The lead-up to this incident is related in a five-minute pre-title sequence, set on a college campus so sappily rhapsodic that it could pass for the Hong Kong branch of Jay Chou's academy in last year's Secret. That is, until a lover's spat between Yan and campus hot shot Dong (Vic Chou Yu-min, right) results in the latter's death and mercifully propels the narrative into a darker direction.

Although she recovers physically, Yan is so wracked by guilt that she increasingly shuns all company other than that of Dong's wandering spirit. A central question for Yan - and the viewer - is whether he is a figment of her imagination or a ghost seeking closure before going on to the next world. It's a familiar theme in both Hong Kong and Hollywood cinema, and Linger in this respect offers little that is fresh or intriguing.

Some of the most effective sequences delineate Yan's struggle to separate fantasy from reality as her behaviour accelerates into self-destructiveness. There are also some surprisingly tender moments involving Dong's surly father (Yau Yung) which, as blatantly manipulative as they may be, are performed with a sincerity that's hard to resist. The film is on less solid ground when it comes to ersatz poetic touches such as the flying butterflies of the film's Chinese title and their symbolism of departed spirits finally able to shuffle off this mortal coil.
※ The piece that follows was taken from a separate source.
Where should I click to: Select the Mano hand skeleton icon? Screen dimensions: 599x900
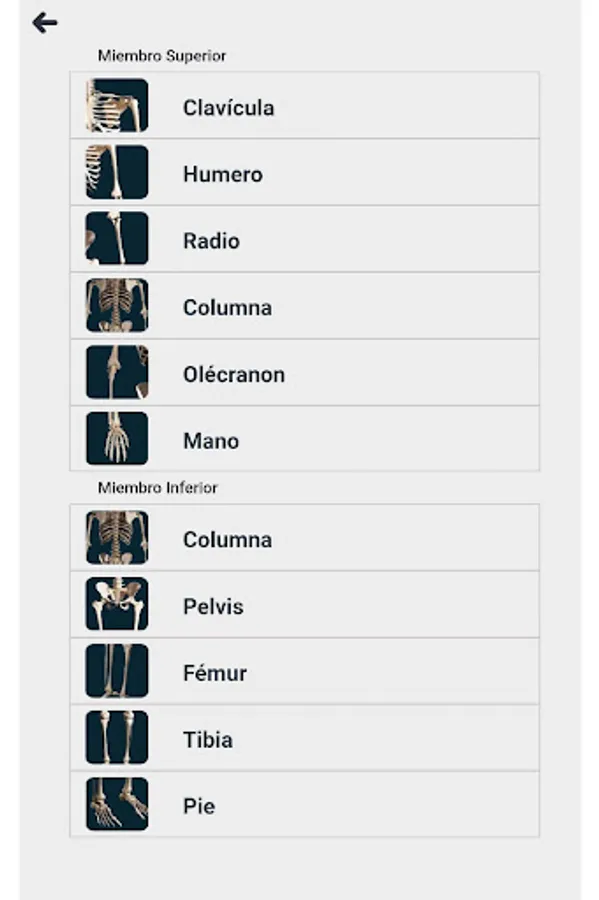117,439
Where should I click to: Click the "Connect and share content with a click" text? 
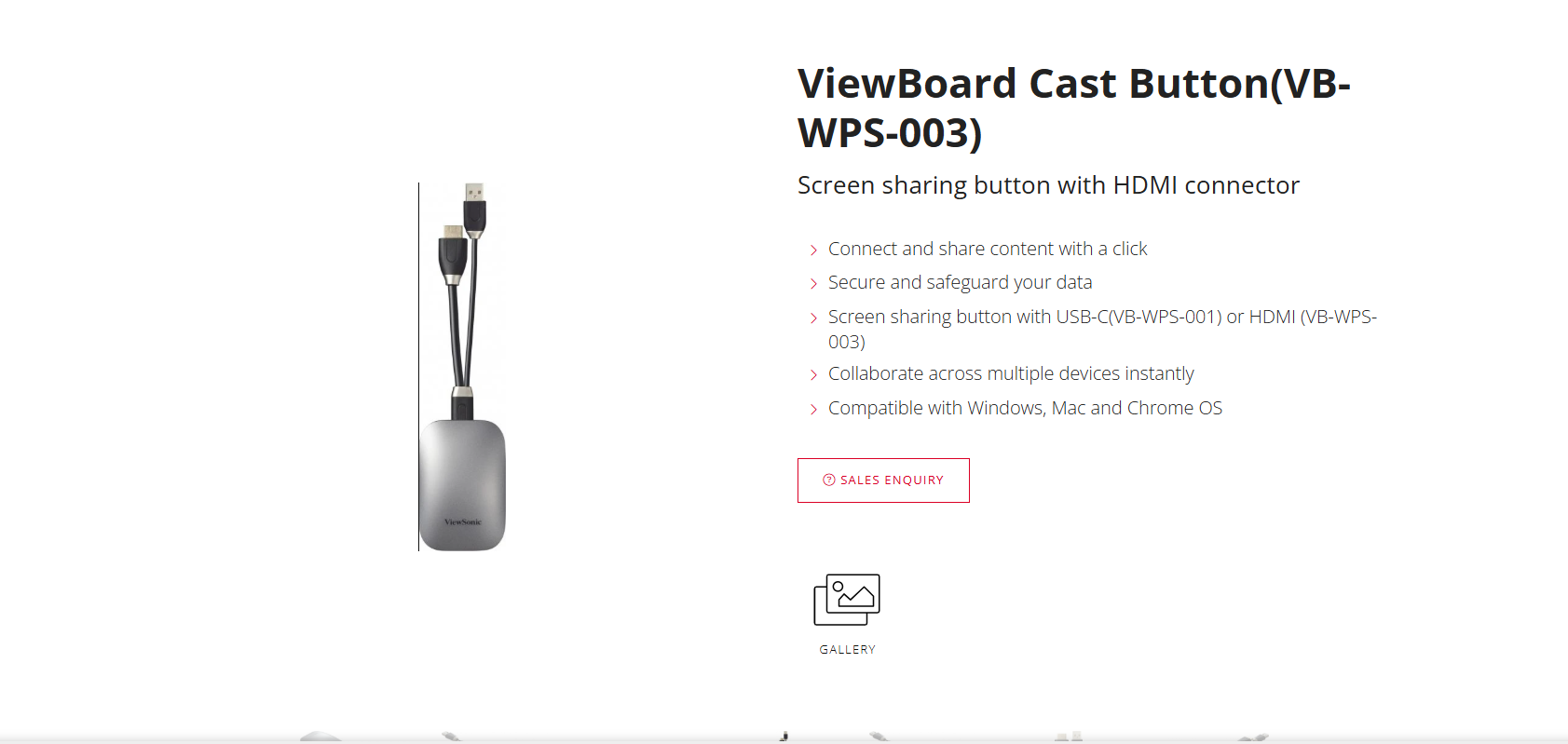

A big problem in Linger is the total lack of chemistry between Yan and Dong. It's an inauspicious big-screen debut for F4 band member Chou, who radiates so little charisma it's a wonder Yan pursued him in the first place. More convincing is the attraction between Yan and the ne'er-do-well (Wong Yau-nam) her law firm is defending, a forbidden lust that generates more heat than the leads.

Although there's little to mark the film as a To production, the director's fans will enjoy seeing his regulars playing characters far removed from their typical roles, including the usually loutish Lam Suet as Yan's middle-class father, tough guy Roy Cheung Yiu-yeung as a psychiatrist and Maggie Shiu Mei-kei as a butch lawyer.